:: Data excerpts

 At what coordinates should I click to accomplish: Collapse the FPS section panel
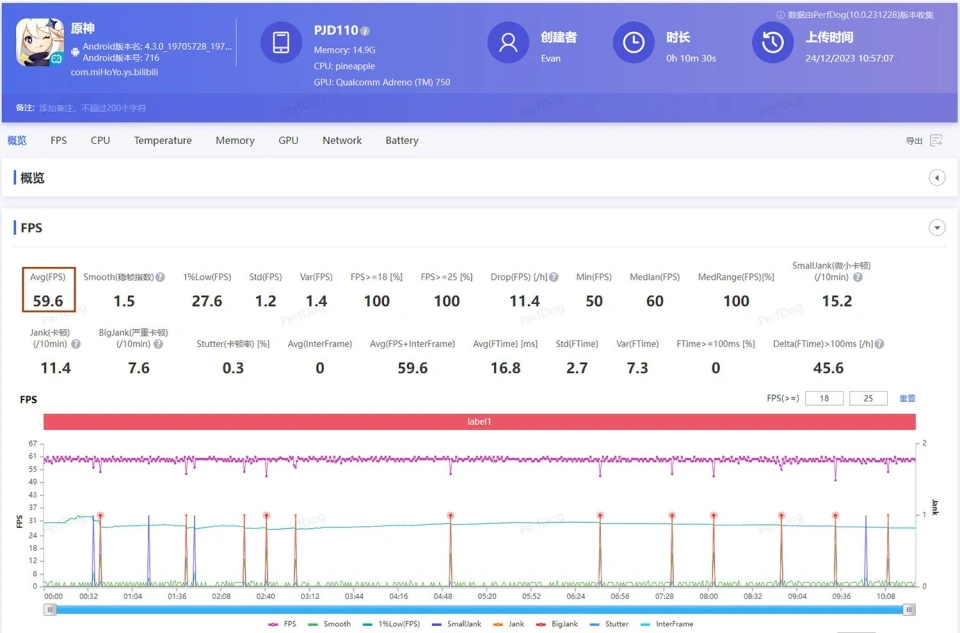tap(937, 228)
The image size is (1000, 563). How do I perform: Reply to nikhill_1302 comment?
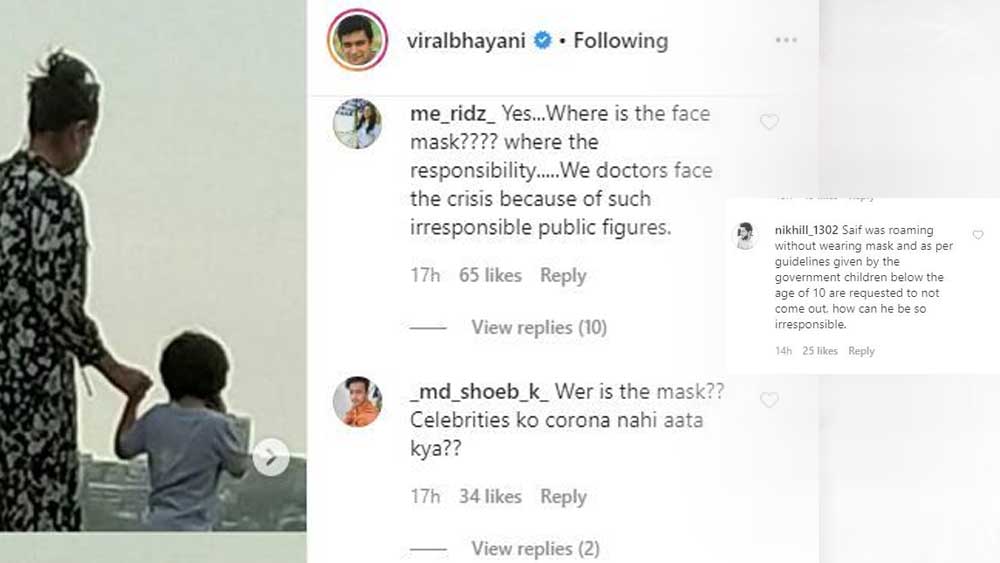coord(861,351)
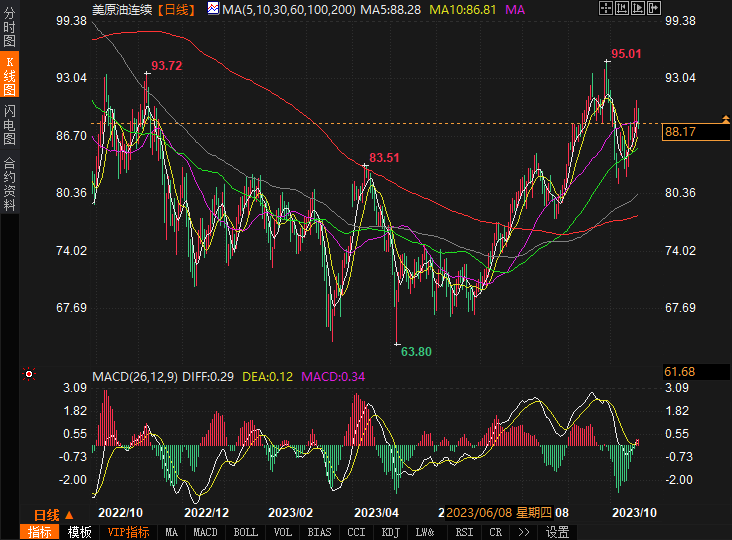
Task: Open the 分时图 view in the sidebar
Action: tap(9, 32)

::::

> [Required task]
Could you write out all the items above again, substituting "pane" for "panel" and changing nothing else, with the pictures left out?

> [Correct response]
 At what coordinates should I click to accomplish: Collapse the FPS section pane
tap(937, 228)
The image size is (1000, 563). How do I perform: Reply to nikhill_1302 comment?
coord(861,351)
Task: Open the 分时图 view in the sidebar
Action: tap(9, 32)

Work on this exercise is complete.